Перед тем как приступить к трапезе, Глеб, торжественно указав на иконостас, патетически воскликнул:
– Поклянемся же на иконах, брат, пред лицом Господа Бога нашего, что не покривим душой друг перед другом и поведаем одну только правду – всю до самой капельки.
Константину утаивать было нечего, и он спокойно выполнил просьбу, после чего Глеб уселся под иконы, предложив брату местечко напротив, но занялся не едой, а расспросами о результатах недавней поездки. Туманная ухмылка блуждала по его лицу, и виделось в ней что-то зловещее, а может, это были лишь блики от колеблющегося огня массивных восковых свечей.
Их беседа была, пожалуй, даже более продолжительной, чем с епископом, если не считать времени, которое заняла Доброгнева, однако по ходу её создалось, во всяком случае у Константина, такое впечатление, что разговор ведется обо всем и ни о чём.
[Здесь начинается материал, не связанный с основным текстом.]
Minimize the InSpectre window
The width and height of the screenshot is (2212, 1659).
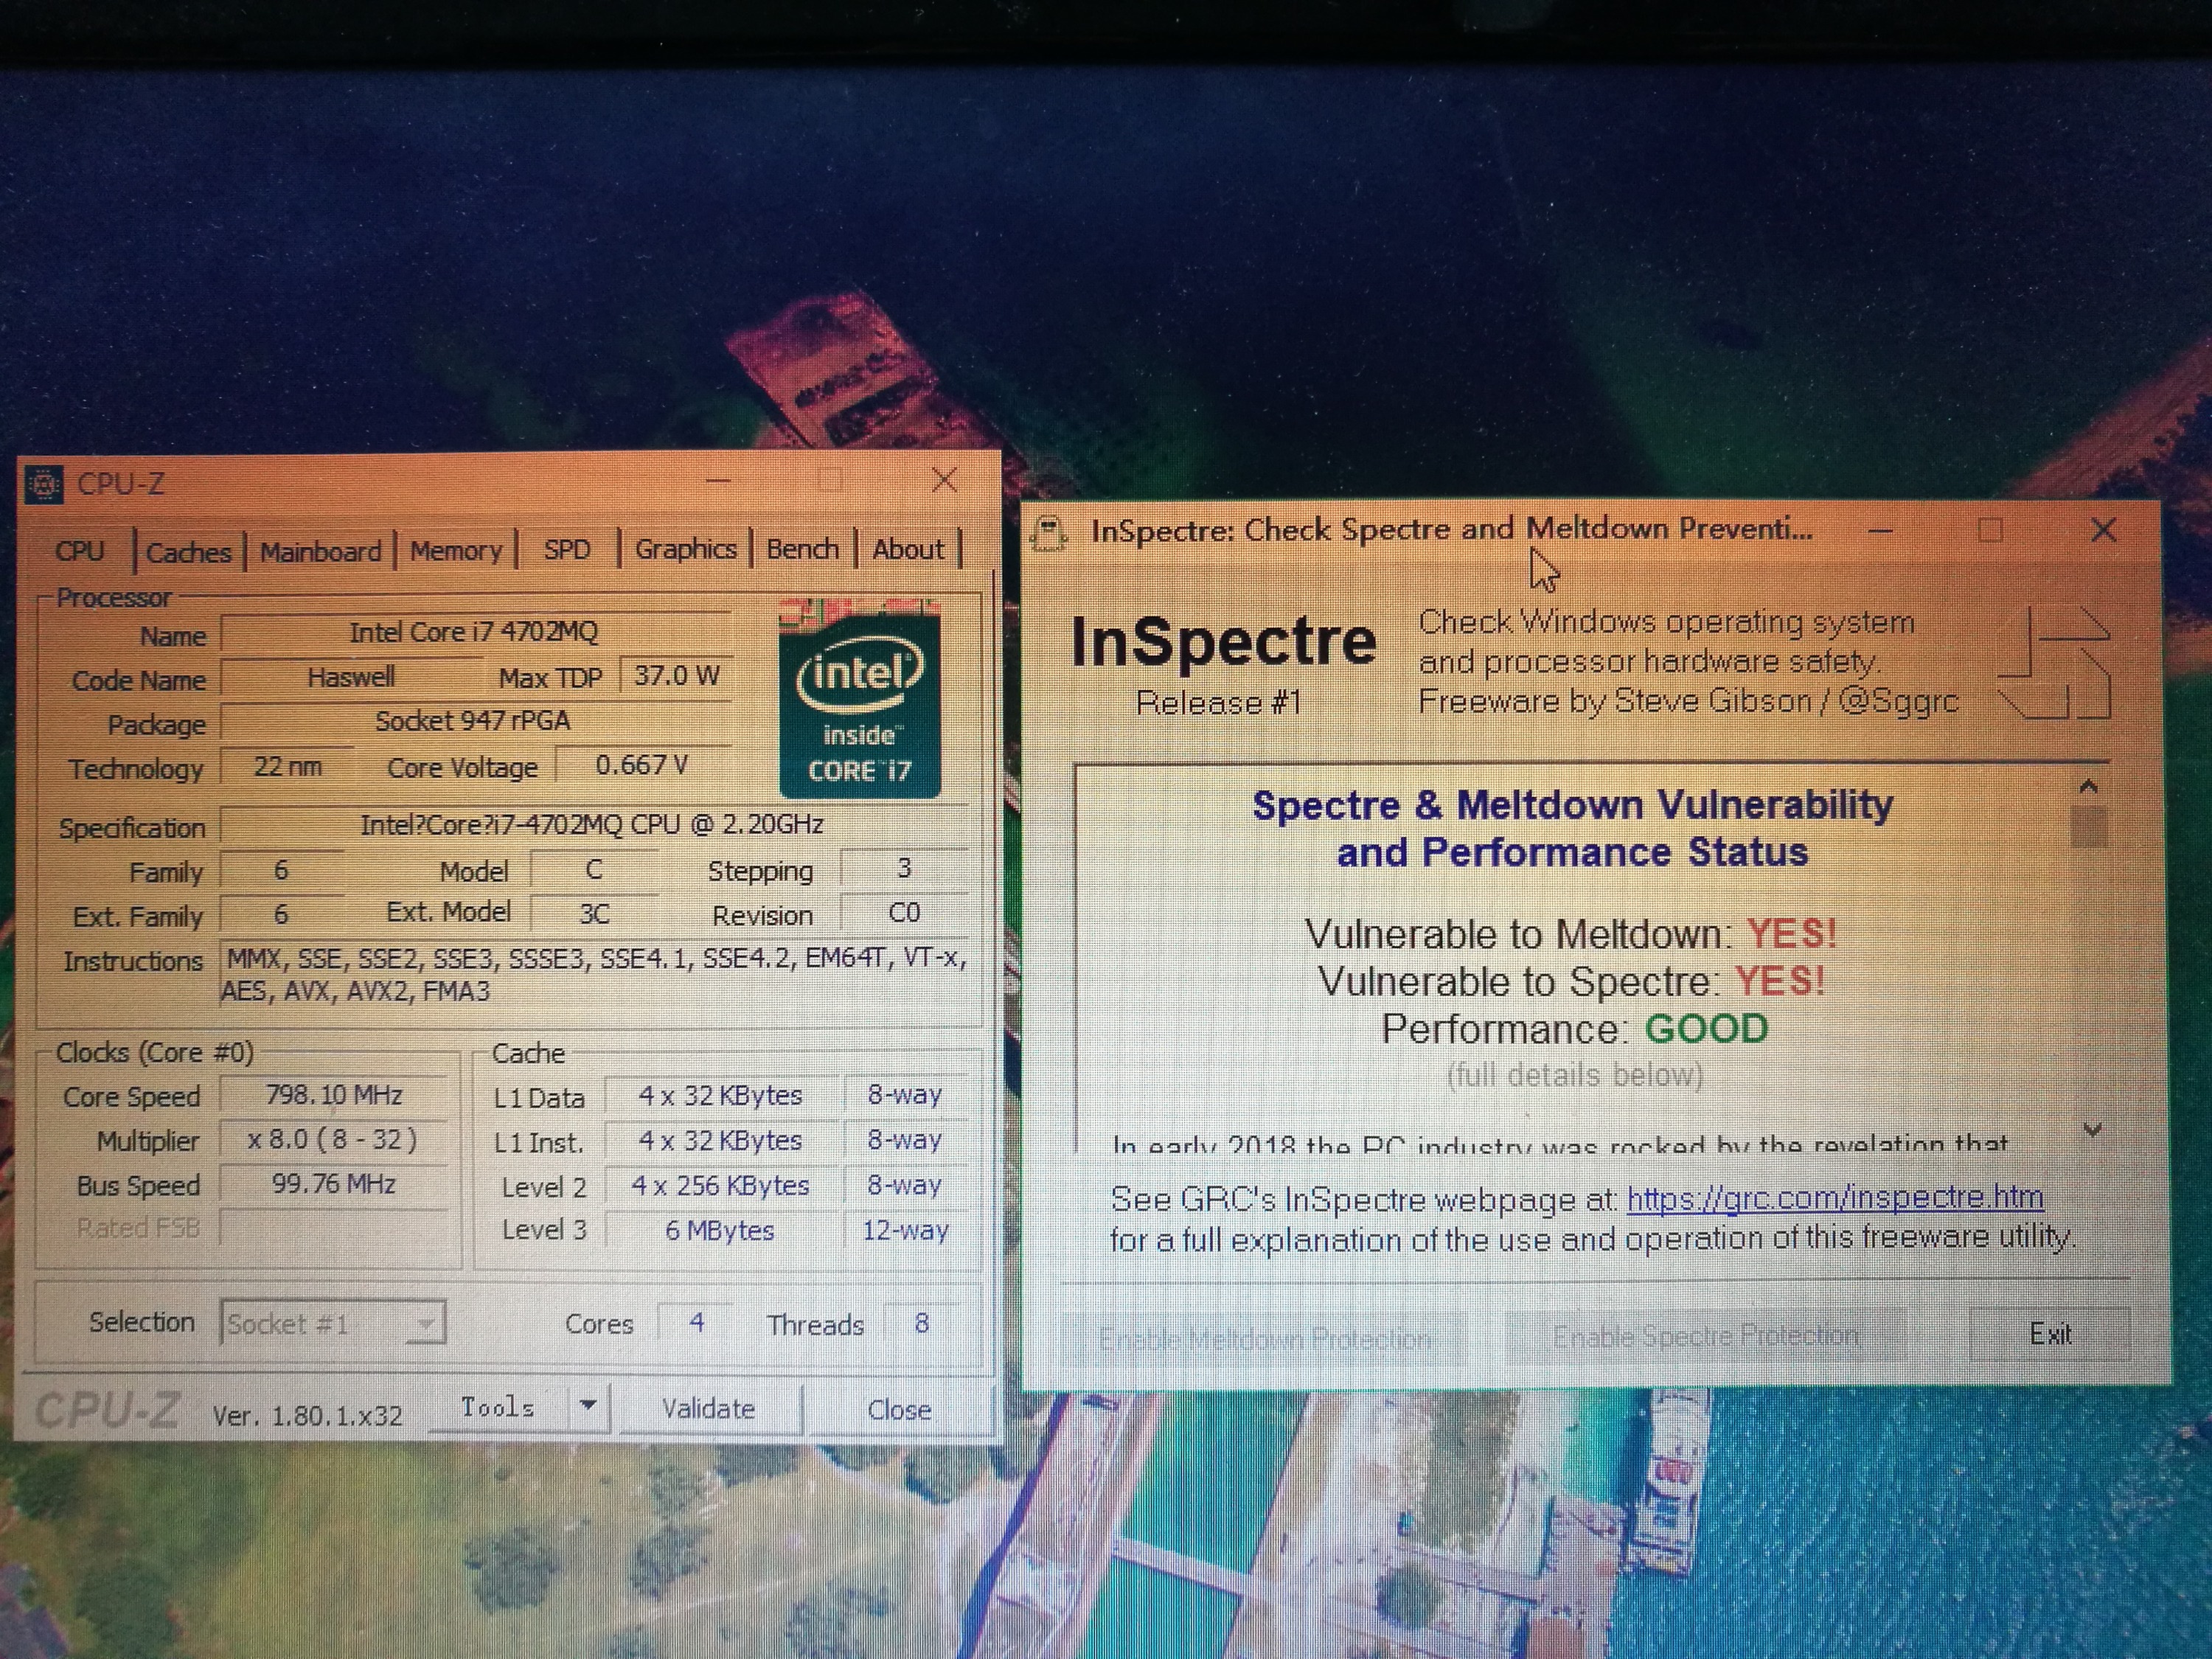coord(1880,530)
Сплошные намеки, недомолвки или, напротив, уточнение подробностей о делах, про которые он, в отличие от князя Глеба, понятия не имел. К тому же изъяснялся его старший братец, в совершенстве владеющий эзоповым языком, все время как-то иносказательно. Но в то же время чувствовалось, что за обычными вроде бы словами подразумевается нечто ужасное и настолько страшное, что об этом нельзя говорить даже наедине.